* Data to process:
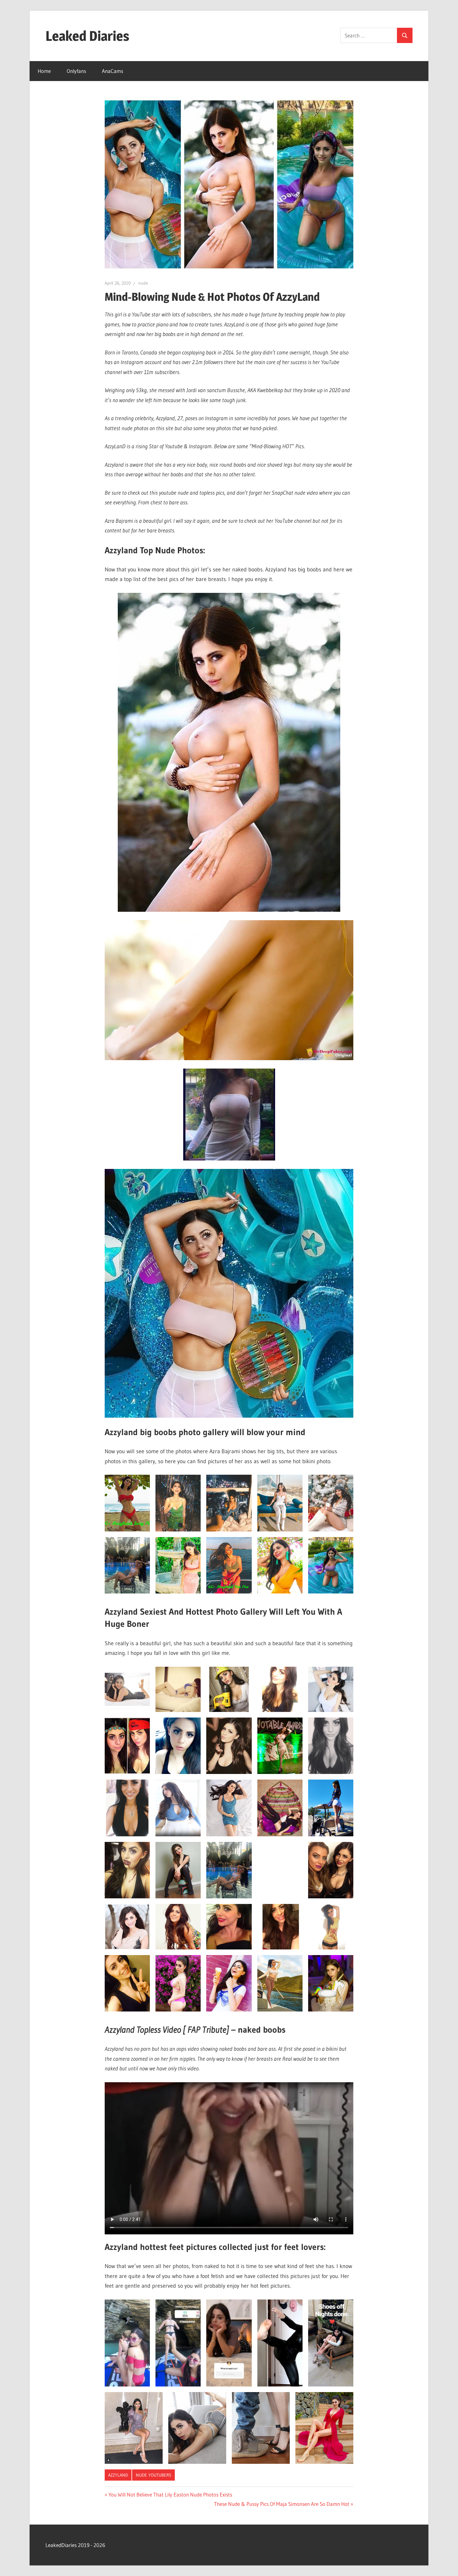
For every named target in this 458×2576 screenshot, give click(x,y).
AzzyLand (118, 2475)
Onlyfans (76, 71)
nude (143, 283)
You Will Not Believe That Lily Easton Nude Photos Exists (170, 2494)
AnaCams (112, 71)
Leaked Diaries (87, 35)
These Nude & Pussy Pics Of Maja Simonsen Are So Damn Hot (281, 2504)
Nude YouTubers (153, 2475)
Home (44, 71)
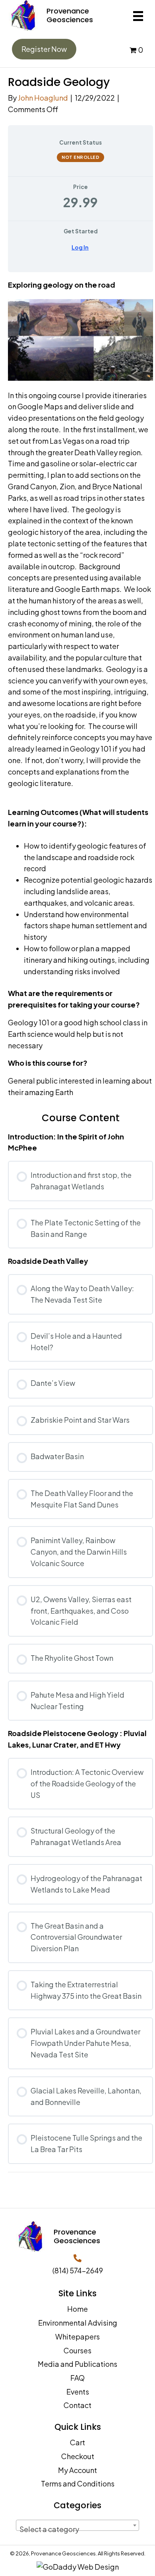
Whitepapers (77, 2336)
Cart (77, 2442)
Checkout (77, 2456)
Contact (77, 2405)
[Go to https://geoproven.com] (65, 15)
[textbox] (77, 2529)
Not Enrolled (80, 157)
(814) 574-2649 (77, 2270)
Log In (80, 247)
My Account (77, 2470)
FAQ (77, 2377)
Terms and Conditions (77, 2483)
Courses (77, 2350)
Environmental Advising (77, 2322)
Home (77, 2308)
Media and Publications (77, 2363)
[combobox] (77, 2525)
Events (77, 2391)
---
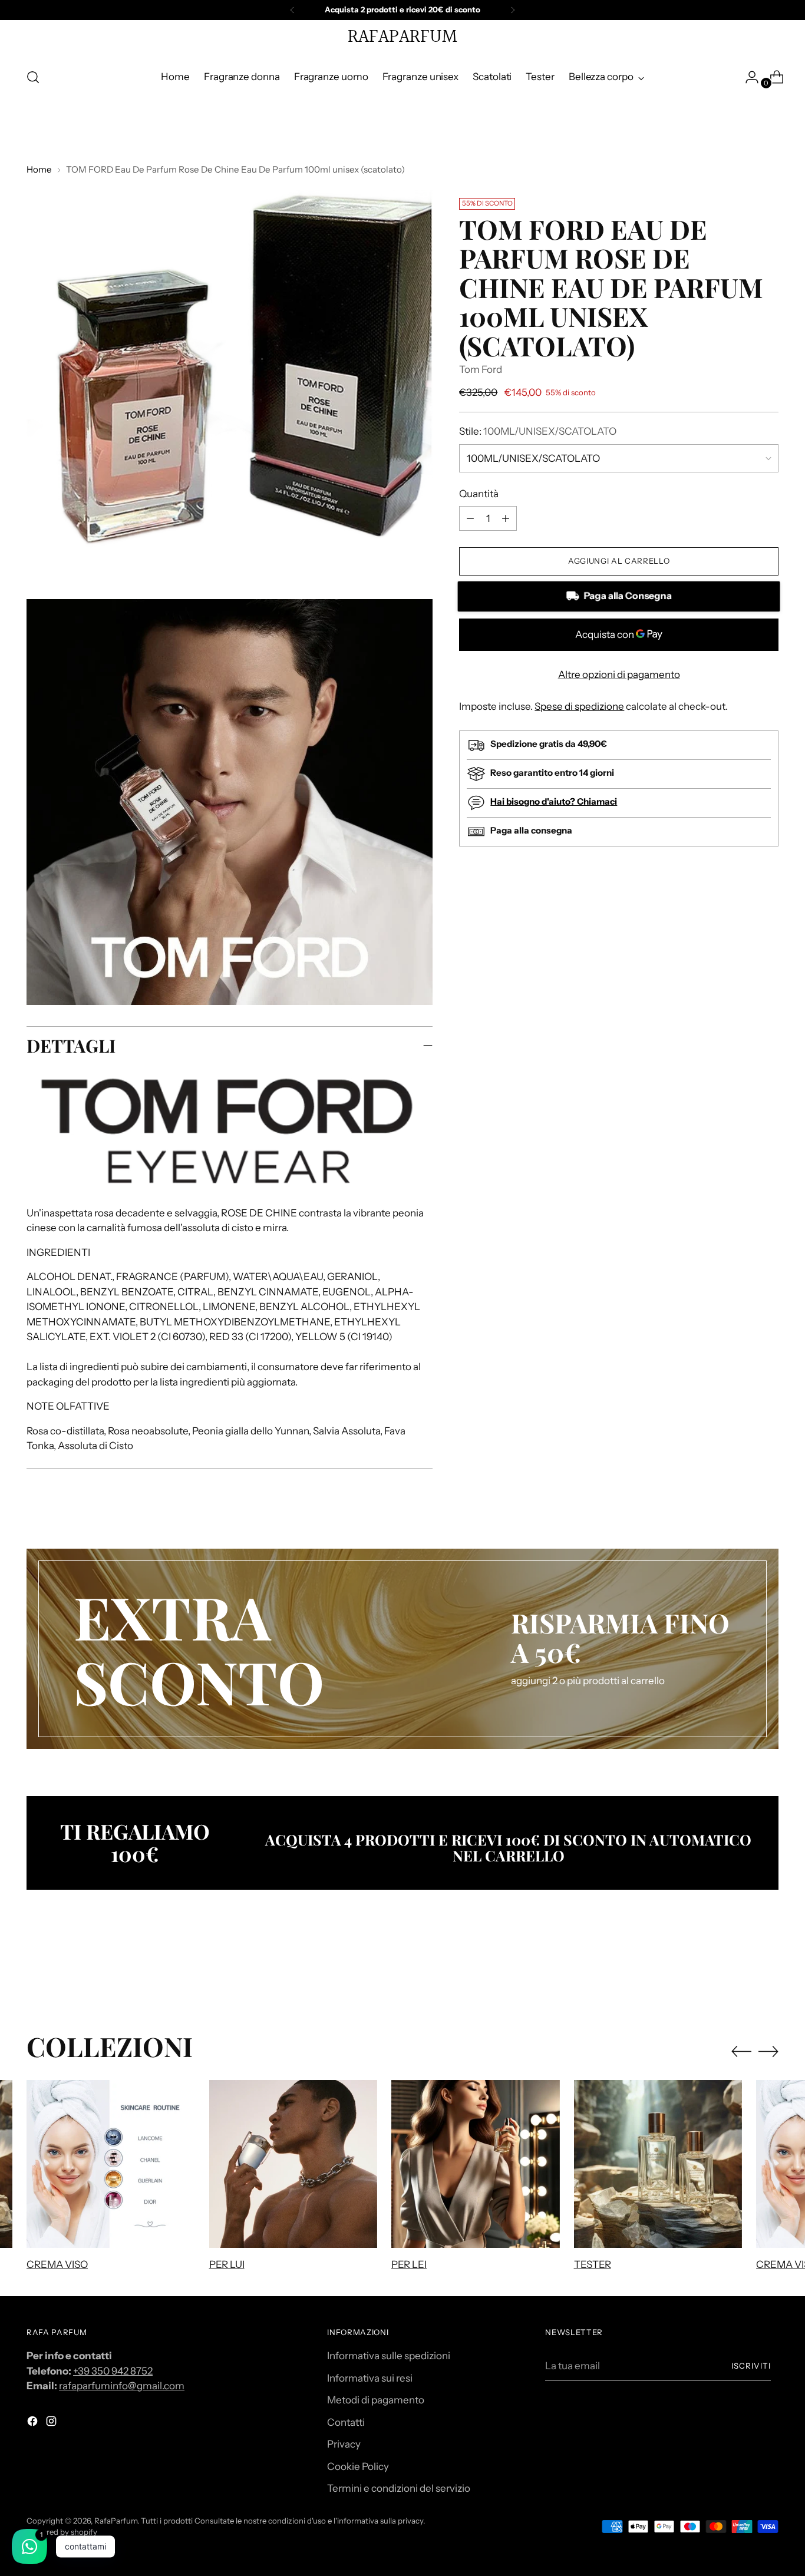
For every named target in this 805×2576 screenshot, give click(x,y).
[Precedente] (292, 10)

* Prompt: In the listing above, find the line with "For every named target in this 458×2576" and the line with "[combobox] (77, 2525)". Copy both of them and every line between, exactly, but not the pictures.

* Reply:
For every named target in this 458×2576 screenshot, give click(x,y).
AzzyLand (118, 2475)
Onlyfans (76, 71)
nude (143, 283)
You Will Not Believe That Lily Easton Nude Photos Exists (170, 2494)
AnaCams (112, 71)
Leaked Diaries (87, 35)
These Nude & Pussy Pics Of Maja Simonsen Are So Damn Hot (281, 2504)
Nude YouTubers (153, 2475)
Home (44, 71)
Whitepapers (77, 2336)
Cart (77, 2442)
Checkout (77, 2456)
Contact (77, 2405)
[Go to https://geoproven.com] (65, 15)
[textbox] (77, 2529)
Not Enrolled (80, 157)
(814) 574-2649 (77, 2270)
Log In (80, 247)
My Account (77, 2470)
FAQ (77, 2377)
Terms and Conditions (77, 2483)
Courses (77, 2350)
Environmental Advising (77, 2322)
Home (77, 2308)
Media and Publications (77, 2363)
[combobox] (77, 2525)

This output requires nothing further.